PASSAGE PROVIDED
— Start —

So, for the past 15 years or so, Microsoft's behavior has been far better than average for the software industry. For the past five years, it has been listed as one of the world's "most ethical" corporations.

Pretty much all the people who did bad things departed in a previous century, and the company culture is radically different today.




> So, for the past 15 years or so, Microsoft's behavior has been far better than average for the software industry.

OOXML happened in 2006. Android racket is still going on. Proxy fight against linux through SCO (yes, MS financed it) went through 2010.

Microsoft can only be considered ethical in comparison to Oracle. But then, anything is ethical compared to Oracle.


Ah, I didn't realize "ethical" just meant things you don't like.

> OOXML happened in 2006.

Standard technique re committees, and Microsoft isn't the first to use it. However, on balance, it was a good thing to do. Frankly, I don't see how any sensible person can object to the opening up and standardization of ubiquitous file formats (and again, that's a common industry move). It's good for users.

> Android racket is still going on.

Microsoft was one of the pioneers of desktop computing and desktop Unix, so I can believe it has some IP (though I don't know what it is).

— End —

MATERIAL PROVIDED
— Start —

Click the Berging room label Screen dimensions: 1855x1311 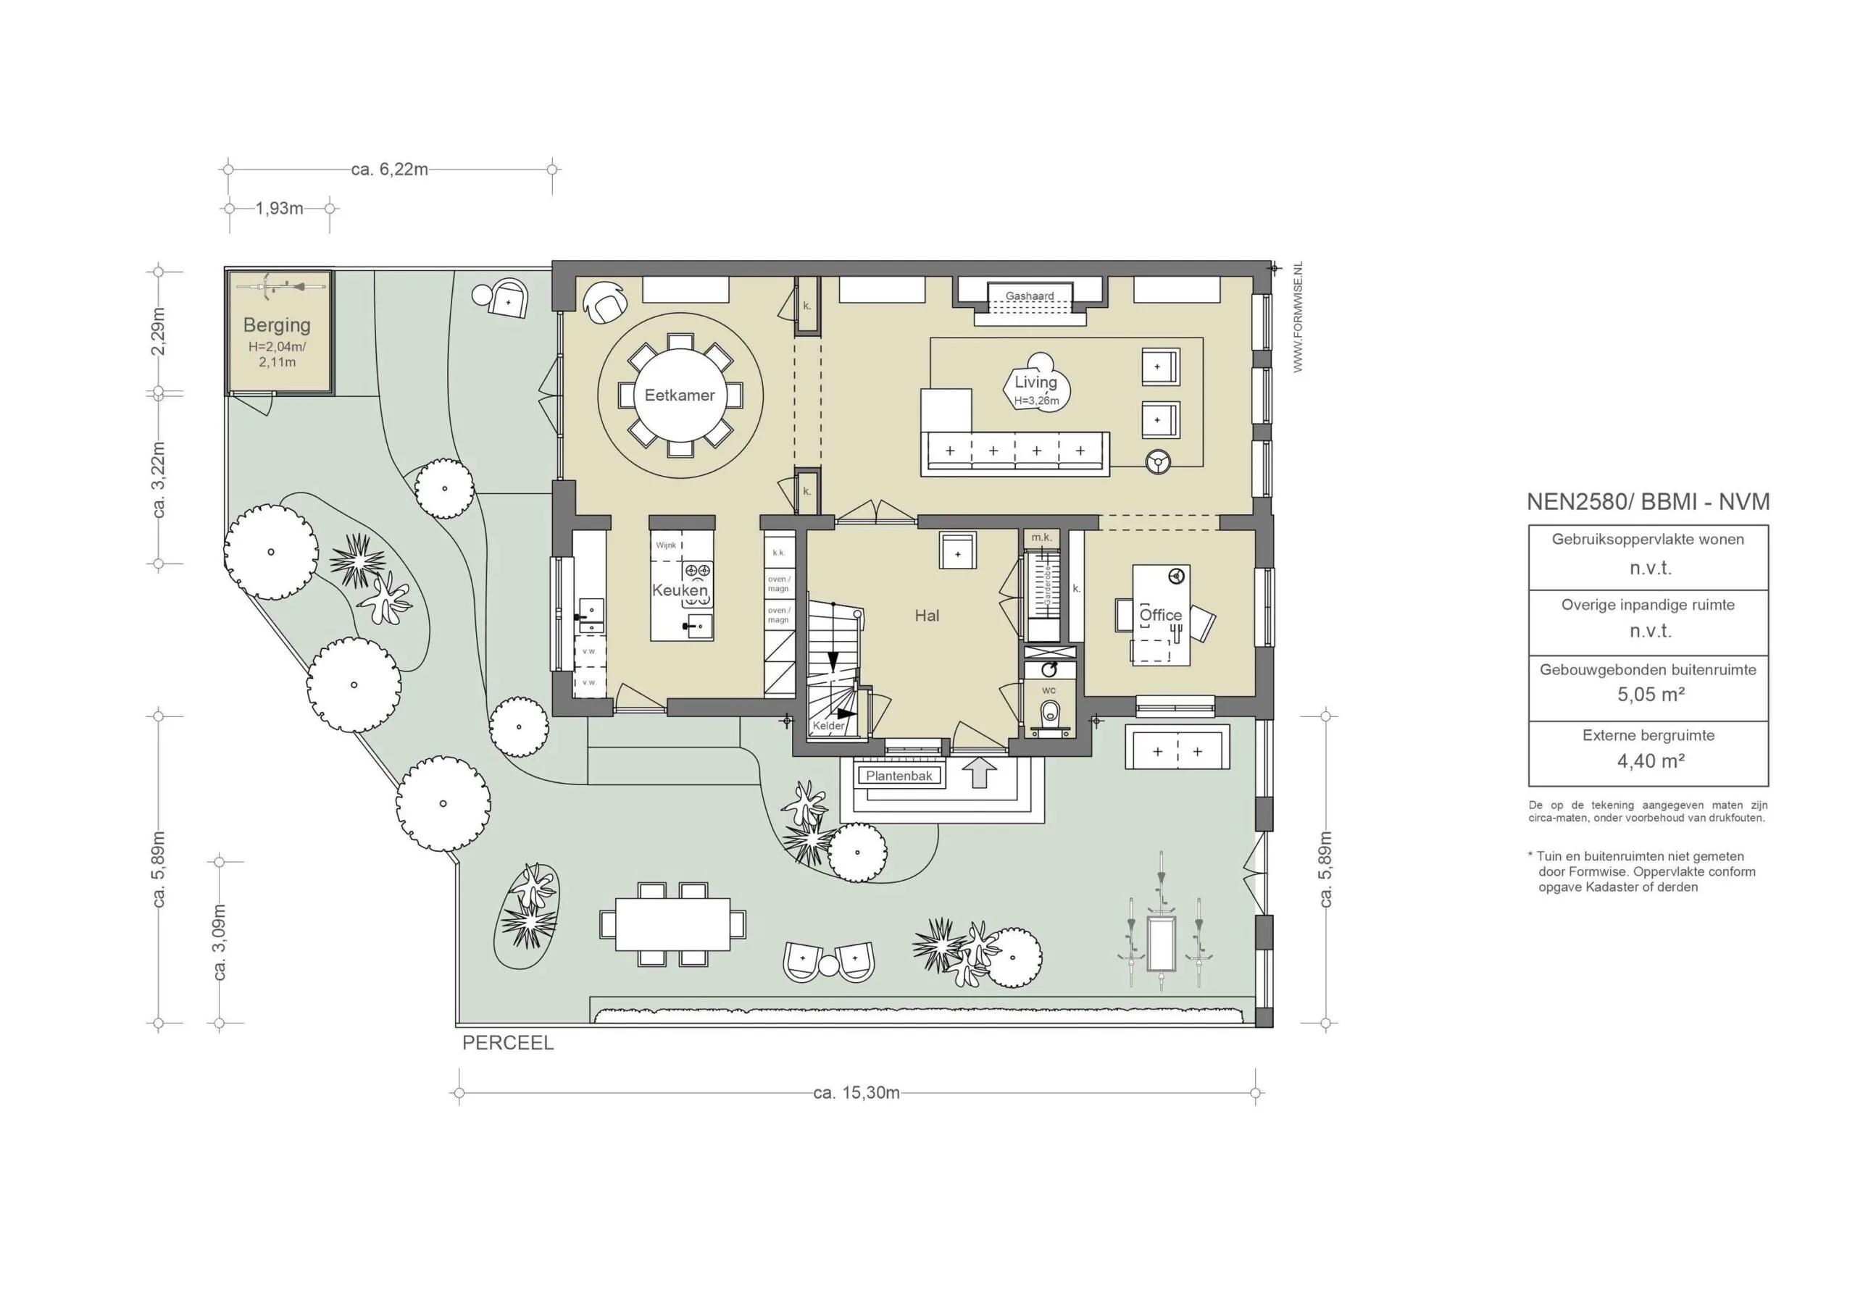(276, 324)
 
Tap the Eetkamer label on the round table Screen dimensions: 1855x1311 (680, 395)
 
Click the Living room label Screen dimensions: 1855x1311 (1035, 382)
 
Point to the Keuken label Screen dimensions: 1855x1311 (680, 590)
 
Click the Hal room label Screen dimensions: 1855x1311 (927, 616)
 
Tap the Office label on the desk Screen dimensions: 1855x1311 (1160, 615)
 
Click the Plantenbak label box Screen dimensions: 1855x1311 (899, 776)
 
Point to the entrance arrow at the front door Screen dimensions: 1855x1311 (980, 773)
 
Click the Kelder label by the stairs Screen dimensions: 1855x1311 (828, 725)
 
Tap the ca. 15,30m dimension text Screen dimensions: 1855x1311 (856, 1093)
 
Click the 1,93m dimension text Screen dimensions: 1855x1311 (280, 209)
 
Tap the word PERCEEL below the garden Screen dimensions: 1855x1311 (508, 1043)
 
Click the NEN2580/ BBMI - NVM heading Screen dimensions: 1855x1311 (1648, 502)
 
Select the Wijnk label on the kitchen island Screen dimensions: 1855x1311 (666, 545)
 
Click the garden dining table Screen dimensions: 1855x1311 (673, 924)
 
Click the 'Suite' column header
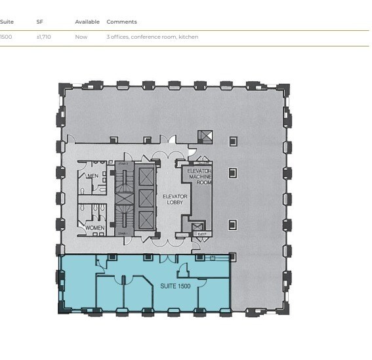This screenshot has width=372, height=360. (x=7, y=22)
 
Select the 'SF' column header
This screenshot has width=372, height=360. (x=39, y=22)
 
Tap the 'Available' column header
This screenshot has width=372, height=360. (x=87, y=22)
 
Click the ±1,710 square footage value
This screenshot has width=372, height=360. (x=43, y=37)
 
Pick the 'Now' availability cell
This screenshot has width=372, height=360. (x=81, y=37)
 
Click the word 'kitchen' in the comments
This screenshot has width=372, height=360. (x=188, y=37)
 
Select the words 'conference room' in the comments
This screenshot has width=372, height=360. (x=153, y=37)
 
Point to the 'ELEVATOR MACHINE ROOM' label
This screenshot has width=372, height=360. (x=199, y=176)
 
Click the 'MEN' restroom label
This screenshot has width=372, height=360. (x=93, y=176)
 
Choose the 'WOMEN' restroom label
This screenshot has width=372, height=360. (x=94, y=228)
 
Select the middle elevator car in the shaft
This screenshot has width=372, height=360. (x=146, y=198)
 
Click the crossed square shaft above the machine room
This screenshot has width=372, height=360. (x=206, y=136)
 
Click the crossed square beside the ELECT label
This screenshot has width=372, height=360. (x=197, y=227)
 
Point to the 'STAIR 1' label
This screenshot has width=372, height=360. (x=121, y=233)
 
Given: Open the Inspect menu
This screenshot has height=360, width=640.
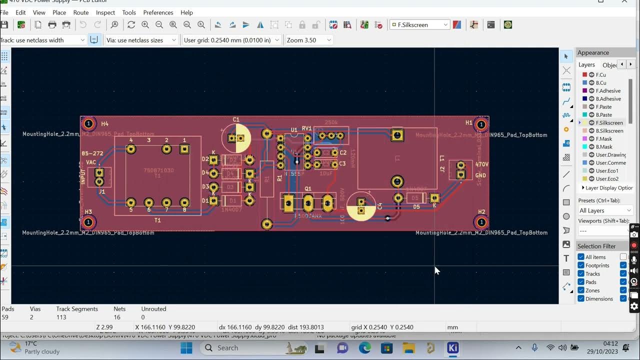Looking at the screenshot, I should (105, 12).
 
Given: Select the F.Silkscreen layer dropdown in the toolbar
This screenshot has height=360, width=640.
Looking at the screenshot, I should (420, 24).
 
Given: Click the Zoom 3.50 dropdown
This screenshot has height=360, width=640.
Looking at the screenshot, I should (308, 40).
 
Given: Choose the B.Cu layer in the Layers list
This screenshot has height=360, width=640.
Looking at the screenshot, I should (600, 83).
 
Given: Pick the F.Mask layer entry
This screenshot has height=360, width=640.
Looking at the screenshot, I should (604, 139).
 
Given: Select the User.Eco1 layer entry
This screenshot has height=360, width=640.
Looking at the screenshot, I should (607, 171).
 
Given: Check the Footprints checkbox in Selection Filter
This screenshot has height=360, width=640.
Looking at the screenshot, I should (581, 266).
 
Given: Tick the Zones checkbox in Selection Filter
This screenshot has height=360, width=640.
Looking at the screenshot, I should (581, 290).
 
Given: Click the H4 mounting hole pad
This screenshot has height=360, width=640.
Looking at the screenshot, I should (88, 124).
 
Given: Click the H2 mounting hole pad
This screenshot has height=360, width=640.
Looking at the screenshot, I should (481, 222).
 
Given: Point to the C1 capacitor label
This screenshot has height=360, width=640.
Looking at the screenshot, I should (236, 120).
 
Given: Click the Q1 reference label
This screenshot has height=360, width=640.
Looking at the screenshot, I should (308, 189).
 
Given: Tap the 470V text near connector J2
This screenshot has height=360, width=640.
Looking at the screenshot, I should (482, 164).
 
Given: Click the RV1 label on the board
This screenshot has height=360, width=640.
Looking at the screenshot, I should (307, 128).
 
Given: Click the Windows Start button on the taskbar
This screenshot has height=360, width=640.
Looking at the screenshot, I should (186, 348).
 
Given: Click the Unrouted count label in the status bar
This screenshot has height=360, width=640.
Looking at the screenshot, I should (154, 309).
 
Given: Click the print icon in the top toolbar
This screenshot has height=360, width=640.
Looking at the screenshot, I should (52, 24).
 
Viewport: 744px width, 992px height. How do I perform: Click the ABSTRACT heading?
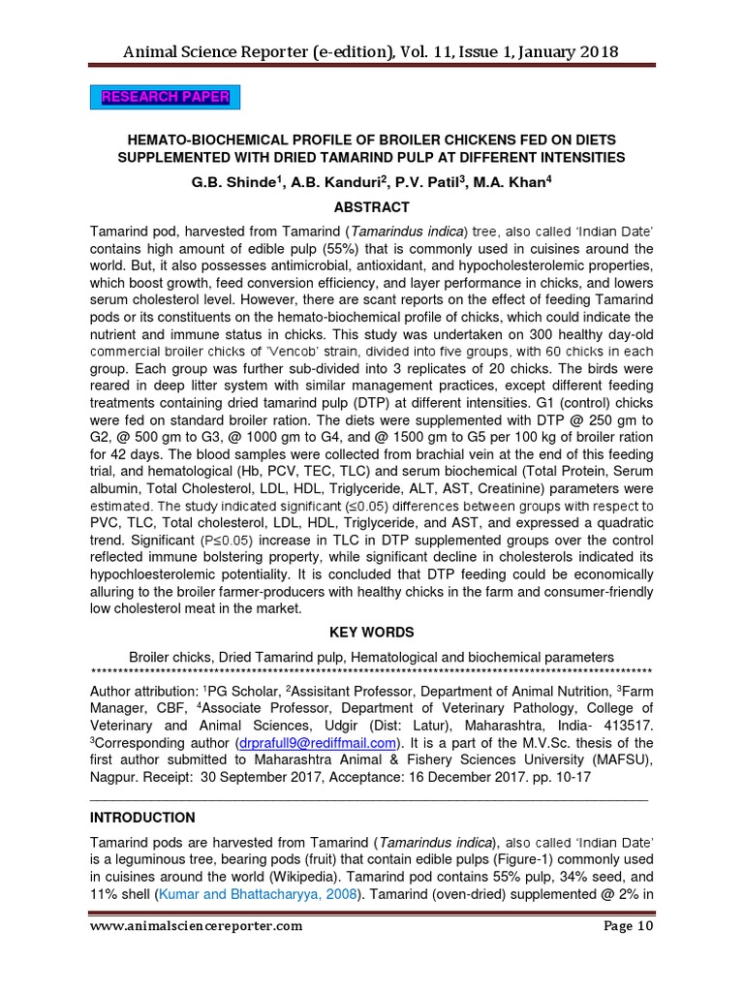[x=371, y=207]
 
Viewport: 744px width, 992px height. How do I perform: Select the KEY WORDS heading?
[x=371, y=633]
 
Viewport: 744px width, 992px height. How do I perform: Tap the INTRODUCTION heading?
[x=142, y=818]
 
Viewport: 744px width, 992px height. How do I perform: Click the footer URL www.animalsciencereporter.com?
[x=196, y=952]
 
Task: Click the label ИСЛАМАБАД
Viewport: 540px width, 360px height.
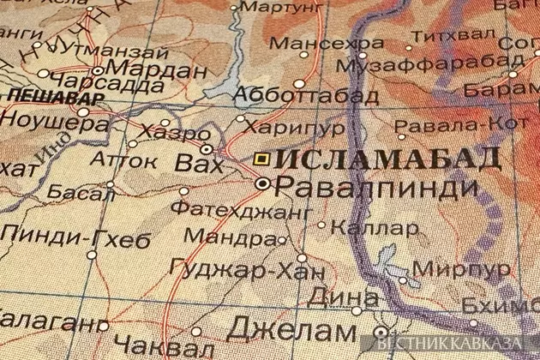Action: [390, 159]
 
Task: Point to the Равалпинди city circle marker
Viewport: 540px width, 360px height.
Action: [263, 183]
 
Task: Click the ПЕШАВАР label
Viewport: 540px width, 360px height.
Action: [42, 94]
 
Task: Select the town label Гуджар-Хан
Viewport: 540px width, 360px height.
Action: [249, 273]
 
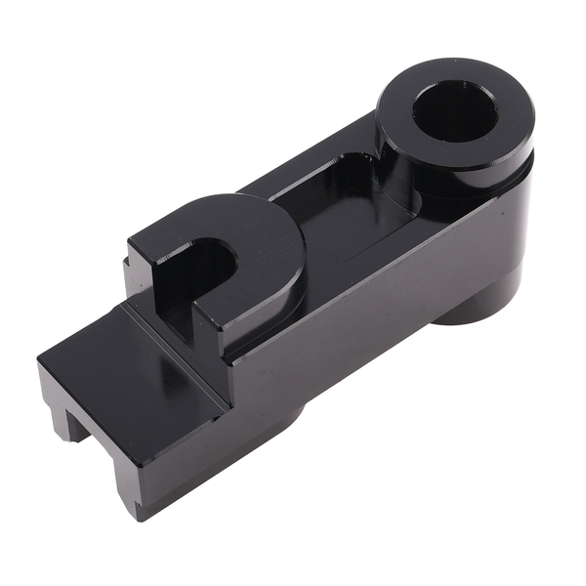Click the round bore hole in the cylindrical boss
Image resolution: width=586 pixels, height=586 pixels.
pyautogui.click(x=455, y=111)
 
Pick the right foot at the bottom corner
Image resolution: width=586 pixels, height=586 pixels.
pyautogui.click(x=132, y=493)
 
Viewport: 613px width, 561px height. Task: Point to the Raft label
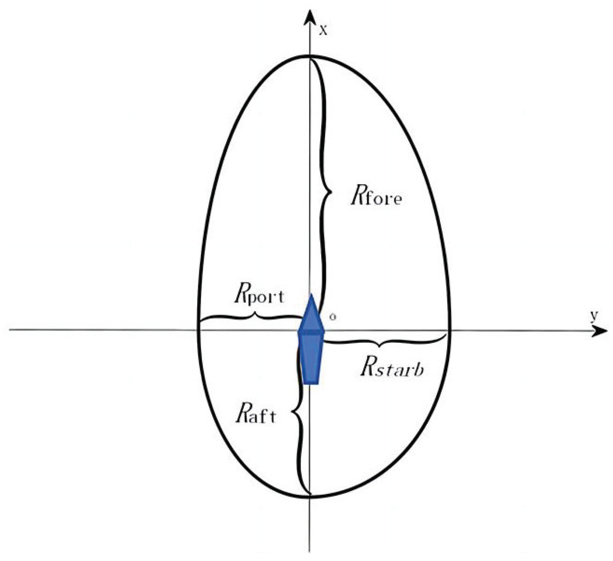(x=255, y=415)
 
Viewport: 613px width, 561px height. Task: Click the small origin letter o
(x=333, y=317)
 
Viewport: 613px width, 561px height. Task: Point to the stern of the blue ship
(x=311, y=380)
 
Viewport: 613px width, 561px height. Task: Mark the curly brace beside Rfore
(x=326, y=191)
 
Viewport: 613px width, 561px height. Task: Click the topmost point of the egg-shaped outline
(x=310, y=56)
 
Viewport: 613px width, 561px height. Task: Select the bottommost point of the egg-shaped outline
(x=310, y=497)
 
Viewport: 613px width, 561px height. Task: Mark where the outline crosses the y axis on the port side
(x=198, y=329)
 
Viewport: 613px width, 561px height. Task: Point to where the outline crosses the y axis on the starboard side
(x=450, y=330)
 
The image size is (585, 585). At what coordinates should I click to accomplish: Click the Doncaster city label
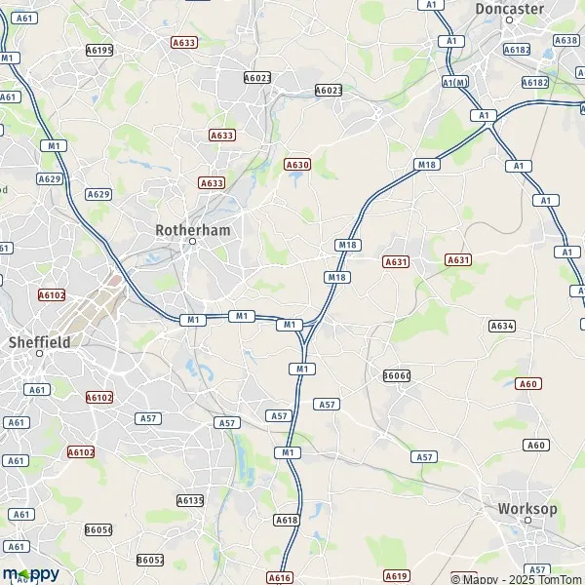(x=508, y=9)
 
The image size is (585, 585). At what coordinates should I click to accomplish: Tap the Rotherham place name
(x=191, y=229)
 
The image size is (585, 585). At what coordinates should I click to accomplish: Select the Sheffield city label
(x=39, y=342)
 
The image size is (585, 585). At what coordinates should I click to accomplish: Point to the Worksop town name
(x=526, y=509)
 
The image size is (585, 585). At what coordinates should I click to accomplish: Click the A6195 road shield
(x=99, y=50)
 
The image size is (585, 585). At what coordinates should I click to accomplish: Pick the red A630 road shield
(x=297, y=165)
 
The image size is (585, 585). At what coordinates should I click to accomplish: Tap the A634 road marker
(x=502, y=326)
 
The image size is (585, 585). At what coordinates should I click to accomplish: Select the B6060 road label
(x=397, y=375)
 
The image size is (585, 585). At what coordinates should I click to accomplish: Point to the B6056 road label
(x=98, y=529)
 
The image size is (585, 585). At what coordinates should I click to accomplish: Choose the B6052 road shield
(x=150, y=560)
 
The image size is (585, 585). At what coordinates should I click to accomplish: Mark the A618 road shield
(x=286, y=521)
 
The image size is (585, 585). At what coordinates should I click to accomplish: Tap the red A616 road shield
(x=279, y=578)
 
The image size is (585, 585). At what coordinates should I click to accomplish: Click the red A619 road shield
(x=396, y=575)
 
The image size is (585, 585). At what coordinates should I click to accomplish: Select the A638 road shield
(x=566, y=40)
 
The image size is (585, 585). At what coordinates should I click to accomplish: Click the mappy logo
(x=30, y=573)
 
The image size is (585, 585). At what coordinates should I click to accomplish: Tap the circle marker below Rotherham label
(x=192, y=241)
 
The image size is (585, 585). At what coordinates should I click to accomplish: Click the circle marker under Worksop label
(x=527, y=521)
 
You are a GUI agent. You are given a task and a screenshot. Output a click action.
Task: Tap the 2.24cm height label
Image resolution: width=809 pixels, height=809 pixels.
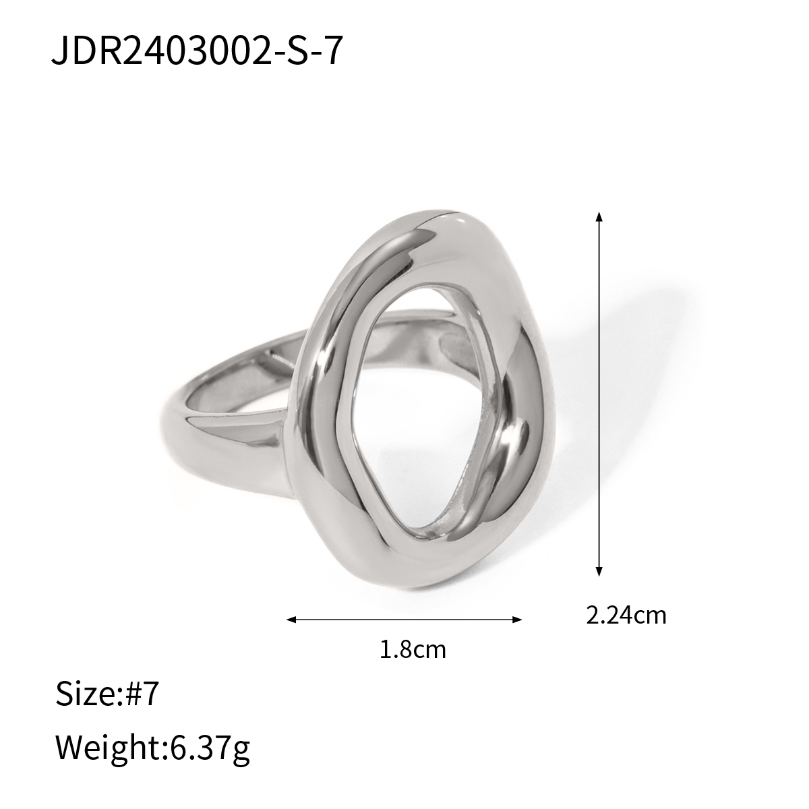pyautogui.click(x=626, y=615)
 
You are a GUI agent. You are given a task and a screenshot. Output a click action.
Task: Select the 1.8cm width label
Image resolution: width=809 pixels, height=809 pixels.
pyautogui.click(x=413, y=650)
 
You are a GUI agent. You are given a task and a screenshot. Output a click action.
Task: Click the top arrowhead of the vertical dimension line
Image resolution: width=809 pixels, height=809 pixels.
pyautogui.click(x=599, y=217)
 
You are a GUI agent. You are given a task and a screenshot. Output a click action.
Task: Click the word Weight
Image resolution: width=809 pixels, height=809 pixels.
pyautogui.click(x=105, y=746)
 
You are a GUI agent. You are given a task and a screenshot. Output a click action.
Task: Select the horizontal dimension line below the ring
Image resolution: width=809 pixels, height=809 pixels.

— End —

WHAT THE TASK REQUIRES
Reproduce word for word the stretch of the discussion about Microsoft from "Ah, I didn't" through "good for users.". The data above is unrelated to the discussion about Microsoft.

SOLUTION TO THE EXERCISE
Ah, I didn't realize "ethical" just meant things you don't like.

> OOXML happened in 2006.

Standard technique re committees, and Microsoft isn't the first to use it. However, on balance, it was a good thing to do. Frankly, I don't see how any sensible person can object to the opening up and standardization of ubiquitous file formats (and again, that's a common industry move). It's good for users.